Paraguay: marijuana farmers protest burning of their pot

ASUNCION, Paraguay — About 100 marijuana farmers in Paraguay staged a protest on Wednesday against the recent burning of their pot by anti-drug agents.

Marijuana is illegal in Paraguay, a poor, landlocked country in the heart of South America that is among the top producers of pot in the region. The farmers demonstrated in the country’s northern state of San Pedro. They say the burning of some 345 acres (140 hectares) of their marijuana threatens their livelihood.

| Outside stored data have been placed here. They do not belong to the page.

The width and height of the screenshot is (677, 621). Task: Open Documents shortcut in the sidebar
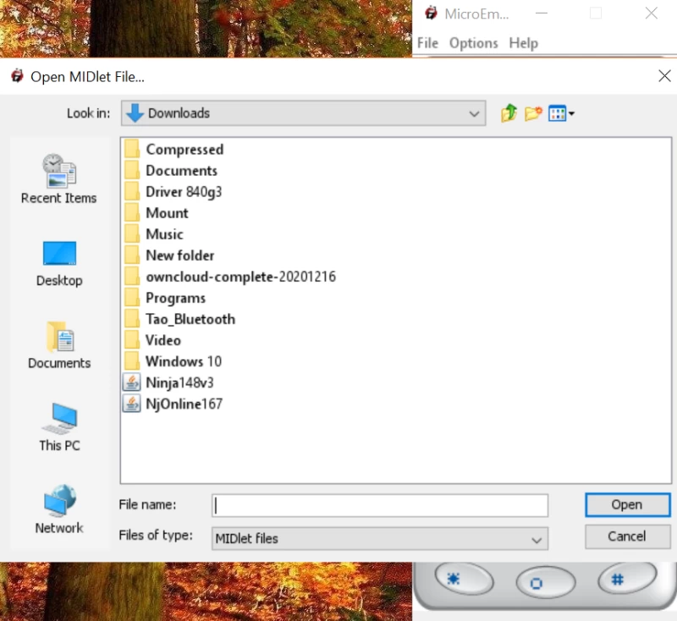pyautogui.click(x=59, y=345)
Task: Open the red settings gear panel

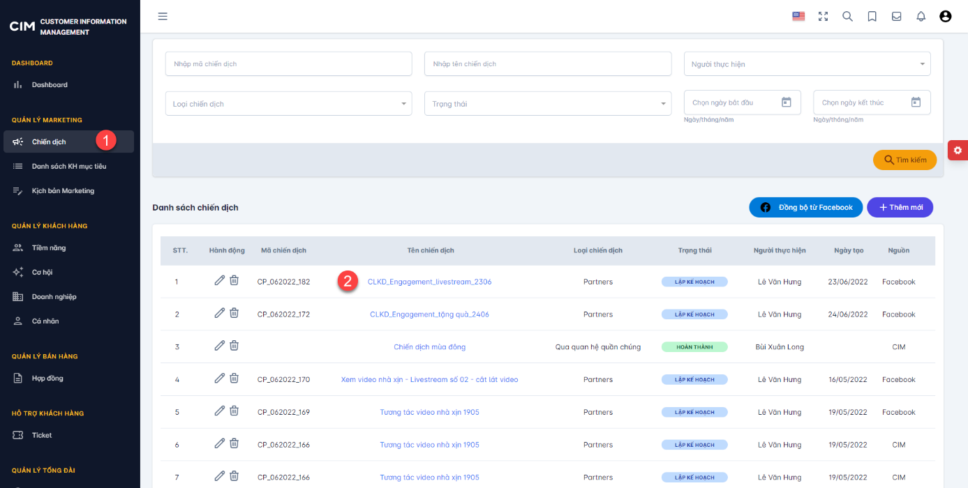Action: pos(958,150)
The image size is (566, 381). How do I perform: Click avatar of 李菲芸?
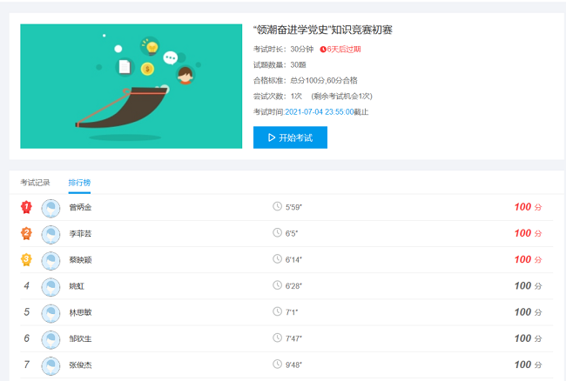click(x=51, y=233)
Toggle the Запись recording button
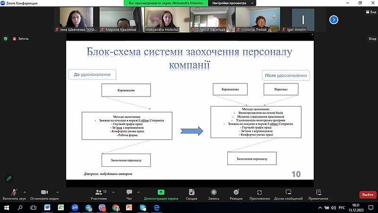The width and height of the screenshot is (378, 213). click(214, 194)
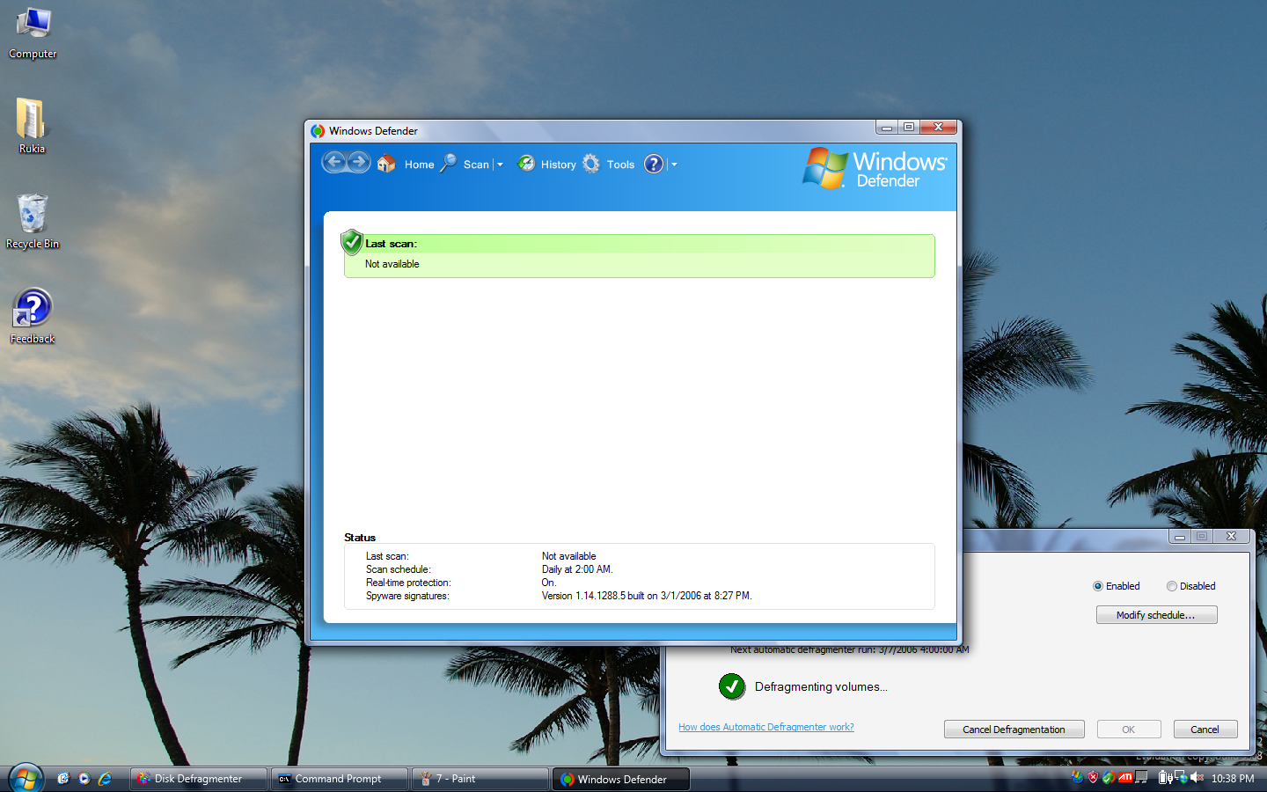The height and width of the screenshot is (792, 1267).
Task: Expand the Scan options dropdown arrow
Action: 500,165
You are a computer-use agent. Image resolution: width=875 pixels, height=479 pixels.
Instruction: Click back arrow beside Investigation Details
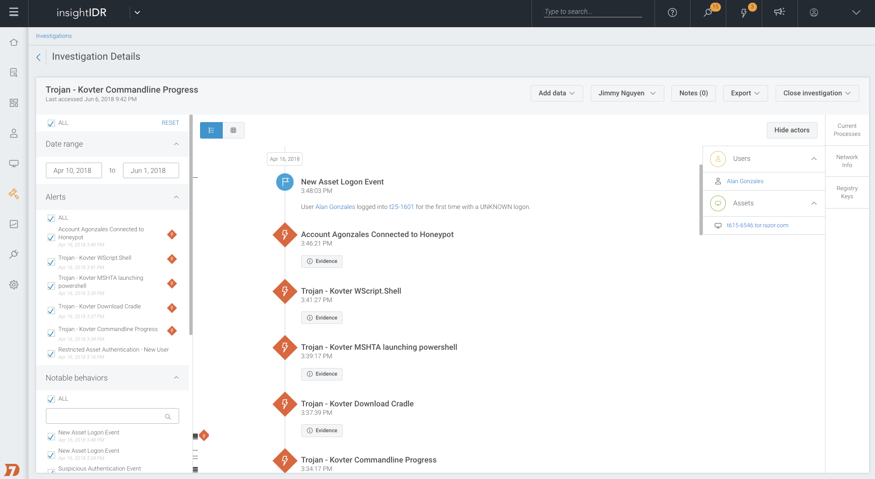[38, 57]
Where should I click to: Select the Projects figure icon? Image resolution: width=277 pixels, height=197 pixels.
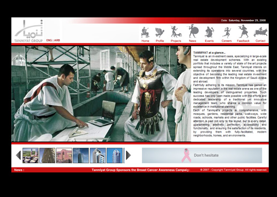pos(176,32)
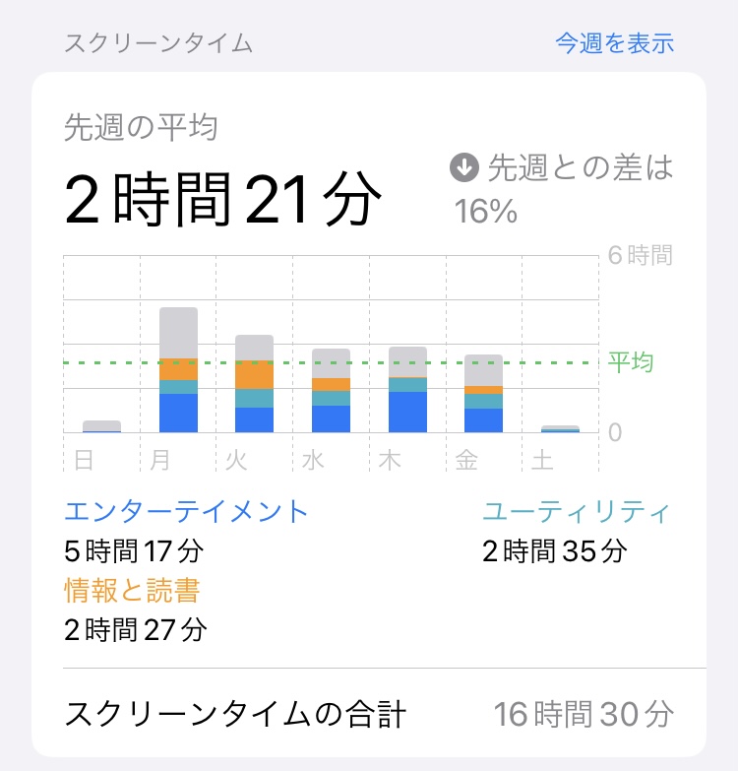This screenshot has height=771, width=738.
Task: Click the green 平均 line label
Action: pos(631,362)
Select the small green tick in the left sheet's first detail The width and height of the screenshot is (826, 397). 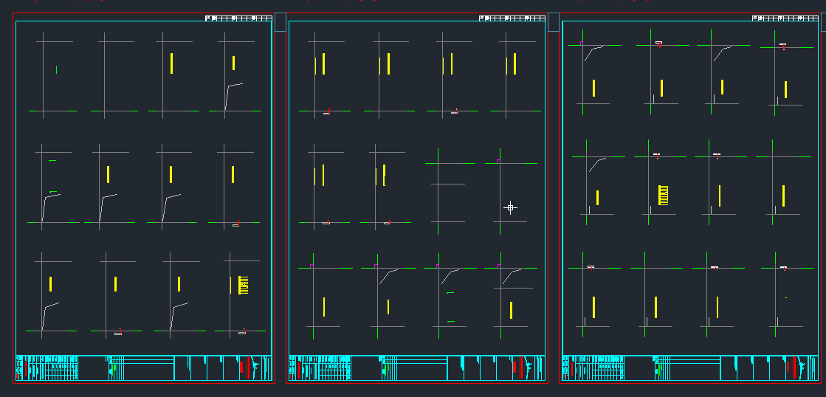tap(56, 70)
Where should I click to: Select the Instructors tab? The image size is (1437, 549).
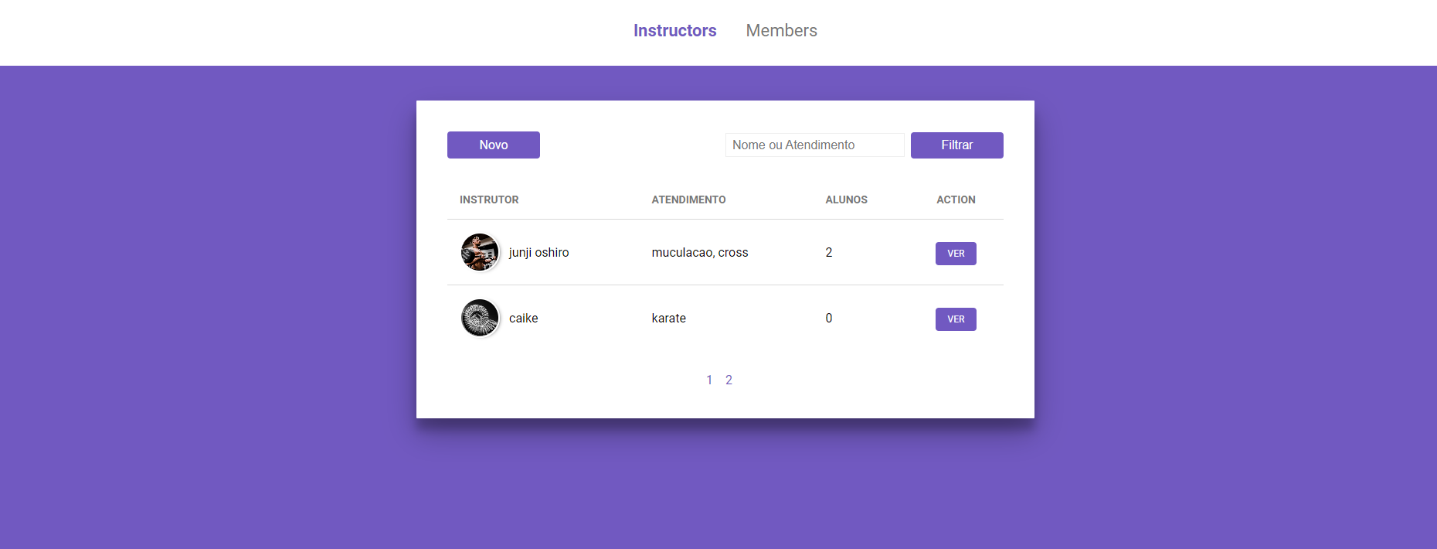(x=674, y=31)
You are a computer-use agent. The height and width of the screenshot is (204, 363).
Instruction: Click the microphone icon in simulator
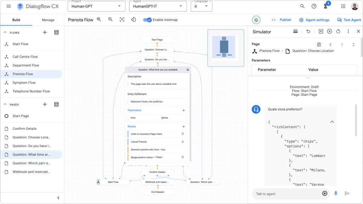point(336,193)
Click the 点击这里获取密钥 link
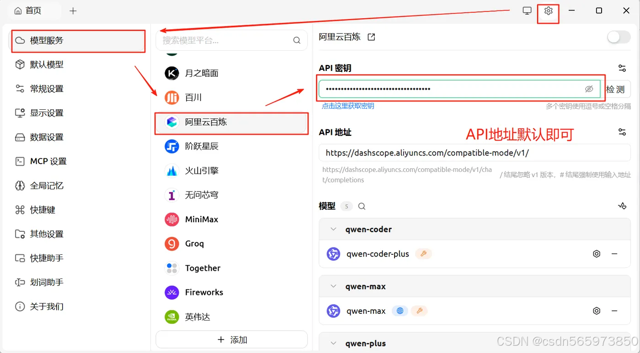This screenshot has height=353, width=640. click(x=348, y=106)
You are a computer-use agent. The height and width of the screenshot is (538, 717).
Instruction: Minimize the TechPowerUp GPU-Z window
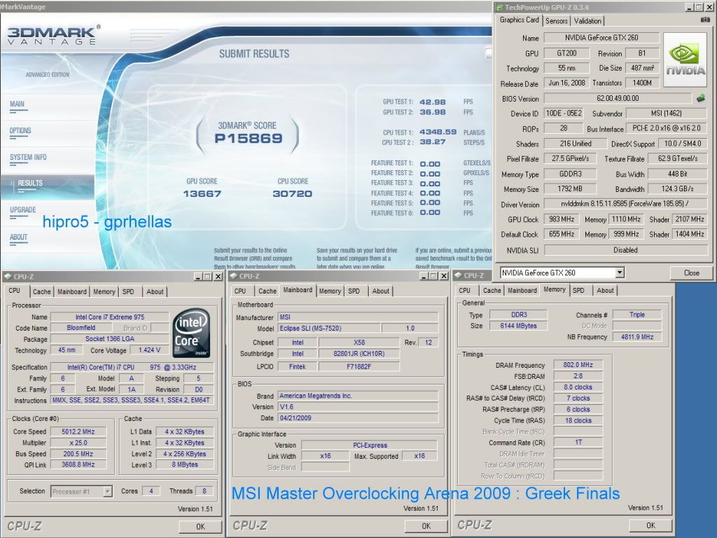point(690,6)
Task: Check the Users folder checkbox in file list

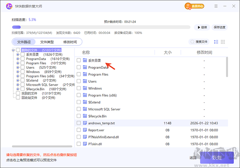Action: click(79, 81)
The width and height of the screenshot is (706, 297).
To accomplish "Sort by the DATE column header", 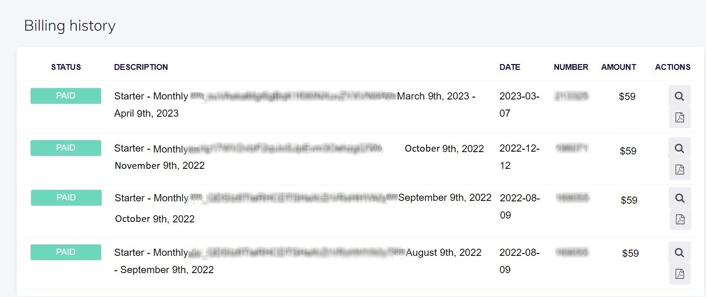I will pyautogui.click(x=510, y=67).
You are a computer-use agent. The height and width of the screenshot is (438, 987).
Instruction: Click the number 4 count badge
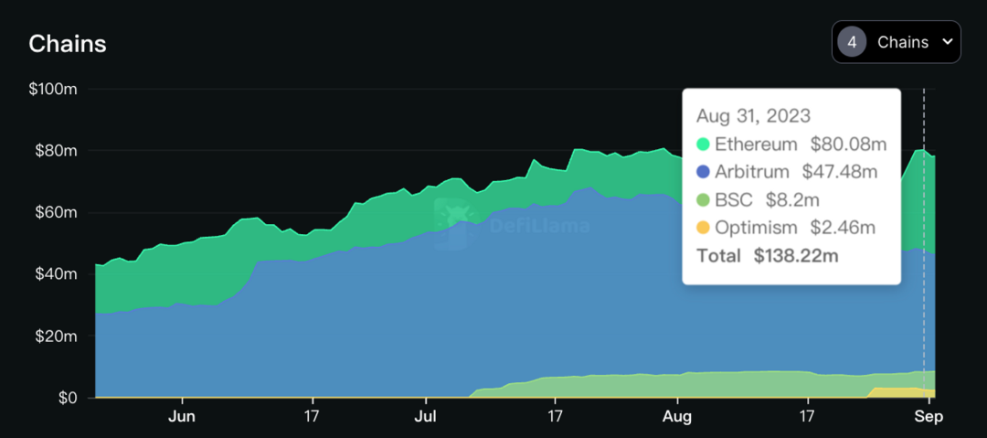coord(852,42)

Farmer Gabriel Dos Santos says that he grows pot at the risk of prison because the government doesn’t provide his impoverished community with seeds to produce anything else. He criticized the burnings saying the government had wasted money that could have been better spent paving the roads of his community.

“It’s not that we’re traffickers. We know it’s illegal, but what should we do if we don’t get state aid to produce sesame, wheat or corn?” Dos Santos said in a telephone interview. “In the past we used to grow sesame, but the price in the market was symbolic. No one can live like that.”

Paraguay’s anti-drug chief Luis Rojas says marijuana is illegal and farmers should choose other crops as sources of income. He says pot might be more lucrative, but argues that farmers don’t depend on it for their survival and are only being used by drug lords.